Au début du XXe siècle, les combats tout proches de la Grande Guerre ont cependant bien failli faire disparaitre ce village. Situé à proximité de la zone des combats du saillant de Saint-Mihiel, Hattonchâtel doit en grande partie sa reconstruction à une riche américaine tombée amoureuse de cette extrémité efflanquée des Côtes de Meuse : à partir de 1923, Belle Skinner a dépensé ici une grande partie de la fortune héritée de son père pour relever les maisons détruites, sauver le château de l’ancien évêque de Verdun, Hatton, et doter le village des équipements qui lui faisaient défaut. D’un style néogothique très orné qui rappelle aussi bien les folies bavaroises du roi Louis II que le palais de la Belle au bois dormant des parcs Disney, le lavoir, la mairie-école et la grange normande adjointe au château confèrent à Hattonchâtel une atmosphère pittoresque et désuète qui séduit les promeneurs.

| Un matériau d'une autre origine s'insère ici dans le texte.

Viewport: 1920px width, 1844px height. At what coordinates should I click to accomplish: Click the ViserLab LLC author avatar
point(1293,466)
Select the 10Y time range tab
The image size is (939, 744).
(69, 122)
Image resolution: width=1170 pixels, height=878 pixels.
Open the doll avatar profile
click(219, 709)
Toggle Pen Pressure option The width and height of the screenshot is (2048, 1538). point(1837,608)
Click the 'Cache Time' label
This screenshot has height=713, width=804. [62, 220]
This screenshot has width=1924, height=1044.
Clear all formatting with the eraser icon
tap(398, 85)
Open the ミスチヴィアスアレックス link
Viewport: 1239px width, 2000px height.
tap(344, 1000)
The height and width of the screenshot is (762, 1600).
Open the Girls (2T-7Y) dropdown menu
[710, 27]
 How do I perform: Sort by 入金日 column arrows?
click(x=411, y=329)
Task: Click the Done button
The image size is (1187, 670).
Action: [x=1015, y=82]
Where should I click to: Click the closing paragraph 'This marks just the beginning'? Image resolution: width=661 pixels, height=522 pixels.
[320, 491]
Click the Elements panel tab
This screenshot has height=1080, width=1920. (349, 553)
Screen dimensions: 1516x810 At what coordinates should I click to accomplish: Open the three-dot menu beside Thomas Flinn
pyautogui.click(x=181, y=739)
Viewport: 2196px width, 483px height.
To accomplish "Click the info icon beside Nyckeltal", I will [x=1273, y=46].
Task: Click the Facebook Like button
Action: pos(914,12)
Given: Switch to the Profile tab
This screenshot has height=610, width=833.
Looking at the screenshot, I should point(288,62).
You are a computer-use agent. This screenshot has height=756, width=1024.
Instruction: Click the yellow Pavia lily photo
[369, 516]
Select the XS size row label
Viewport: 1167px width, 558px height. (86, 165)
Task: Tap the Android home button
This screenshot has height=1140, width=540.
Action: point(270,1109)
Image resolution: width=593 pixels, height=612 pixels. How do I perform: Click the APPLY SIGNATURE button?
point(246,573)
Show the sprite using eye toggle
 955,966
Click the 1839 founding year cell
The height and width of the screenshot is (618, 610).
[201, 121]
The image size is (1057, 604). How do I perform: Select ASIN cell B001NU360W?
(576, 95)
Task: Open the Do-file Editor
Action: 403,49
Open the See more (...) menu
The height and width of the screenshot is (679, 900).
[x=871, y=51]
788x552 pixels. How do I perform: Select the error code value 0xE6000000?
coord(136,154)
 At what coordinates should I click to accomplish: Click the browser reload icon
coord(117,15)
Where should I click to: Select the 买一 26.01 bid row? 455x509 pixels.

C’est pour ajouter encore un supplément d’âme à ces vieilles pierres que l’association « Musique aux mirabelles » y a créé en 2015, à la saison où les arbres noueux des vergers se couvrent de fruits jaunes gorgés de sucre, un festival dont l’ADN consiste précisément à faire vivre au cœur de la ruralité profonde du département de la Meuse une programmation exigeante concoctée année après année par la soprano Julie Cherrier-Hoffmann et le musicien-compositeur Frédéric Chaslin. Au gré des éditions, ce ne sont pas moins que Béatrice Uria-Monzon, Jean-Philippe Lafont, Jérôme Boutillier et Karine Deshayes qui, côté voix, ont répondu présents et apporté la preuve que l’excellence musicale avait toute sa place à Hattonchâtel tandis que des partenaires tant institutionnels que privés se sont multipliés et permettaient cette année de proposer une 9e édition de « Musique aux mirabelles ».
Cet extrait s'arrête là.